Na Waldemara W. poskarżyła się cywilna pracownica policji, znajdująca się obecnie w okresie wypowiedzenia. W 2017 roku, gdy umieszczono ich we wspólnym pokoju, zaczął robić przy niej seksualne uwagi. “Czego ty jesteś taka oporna, mogło by być miło. Zobacz, jakie ładne córki robię”, “Ależ chętnie bym się z tobą wypocił”, “Chcesz żelka czy wolałabyś coś twardszego”, “Taki fajny masz dekolt, zanurkowałbym tam”, “Złapałbym cię za kitę i docisnął do ściany”, “Dziwaczejesz, bo faceta ci potrzeba, bolca. Wiesz, że ja oferuję pomoc”, “Wpadłbym co ciebie na masaż albo kolację ze śniadaniem”, “Ależ ja bym cię przełożył przez kolano i klaps” – podaje przykłady Gazeta Wyborcza. Według skarżącej się kobiety, w pracy Waldemar W. paradował przed nią w bieliźnie. Kręcił biodrami: “Zobacz, jak słoń macha trąbą”. Proponował, by “złapała słonia za ucho”. Ocierał się. Obleśnie oblizywał wargi.

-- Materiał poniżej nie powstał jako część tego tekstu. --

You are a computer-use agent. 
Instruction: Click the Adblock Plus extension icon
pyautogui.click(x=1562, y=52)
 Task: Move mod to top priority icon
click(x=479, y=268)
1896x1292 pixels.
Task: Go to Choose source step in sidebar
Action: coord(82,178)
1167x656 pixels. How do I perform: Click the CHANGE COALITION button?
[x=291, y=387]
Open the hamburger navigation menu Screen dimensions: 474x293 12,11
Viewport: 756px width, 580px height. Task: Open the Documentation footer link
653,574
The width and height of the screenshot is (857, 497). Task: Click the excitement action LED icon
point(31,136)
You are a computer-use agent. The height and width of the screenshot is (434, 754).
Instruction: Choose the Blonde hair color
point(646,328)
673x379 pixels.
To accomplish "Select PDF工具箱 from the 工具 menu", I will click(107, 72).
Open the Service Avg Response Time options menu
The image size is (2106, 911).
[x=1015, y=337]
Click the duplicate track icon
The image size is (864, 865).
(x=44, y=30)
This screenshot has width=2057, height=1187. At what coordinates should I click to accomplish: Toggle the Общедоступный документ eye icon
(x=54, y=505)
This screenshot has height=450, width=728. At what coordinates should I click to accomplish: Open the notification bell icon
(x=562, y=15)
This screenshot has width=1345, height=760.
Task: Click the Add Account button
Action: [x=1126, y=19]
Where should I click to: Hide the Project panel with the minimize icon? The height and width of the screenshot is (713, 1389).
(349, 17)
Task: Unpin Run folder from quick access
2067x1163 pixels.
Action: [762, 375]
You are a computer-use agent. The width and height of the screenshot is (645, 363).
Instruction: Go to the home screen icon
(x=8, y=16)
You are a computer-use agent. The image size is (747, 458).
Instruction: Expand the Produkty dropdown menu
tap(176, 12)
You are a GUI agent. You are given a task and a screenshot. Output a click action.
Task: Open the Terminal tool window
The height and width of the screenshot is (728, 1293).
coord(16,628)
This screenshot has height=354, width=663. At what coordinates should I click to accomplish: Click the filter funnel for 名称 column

Wojewódzka Komenda Policji we Wrocławiu przeprowadziła postępowanie dyscyplinarne, które wykazało “”fakt kierowania przez funkcjonariusza wobec jednej z pracownic wypowiedzi wykraczających poza standardowe formy komunikacji przyjęte w organizacji hierarchicznej”. Zdaniem KWP, zachowanie Waldemara W. nie miało jednoznacznych znamion mobbingu, za to bez wątpienia naruszało zasady etyki zawodowej. Chcąc uciąć spekulacje, komendant legickiej policji przekazał zebrane materiały prokuraturze, aby zbadała sprawę pod kątem molestowania seksualnego.
Asp. szt. Waldemar W. już nie kieruje drogówką. Po rozmowe dyscyplinującej został przeniesiony do sztabu. Ofierze jego umizgów wręczono wypowiedzenie, uzasadniając to reorganizacją w Komendzie Miejskiej Policji w Legnicy.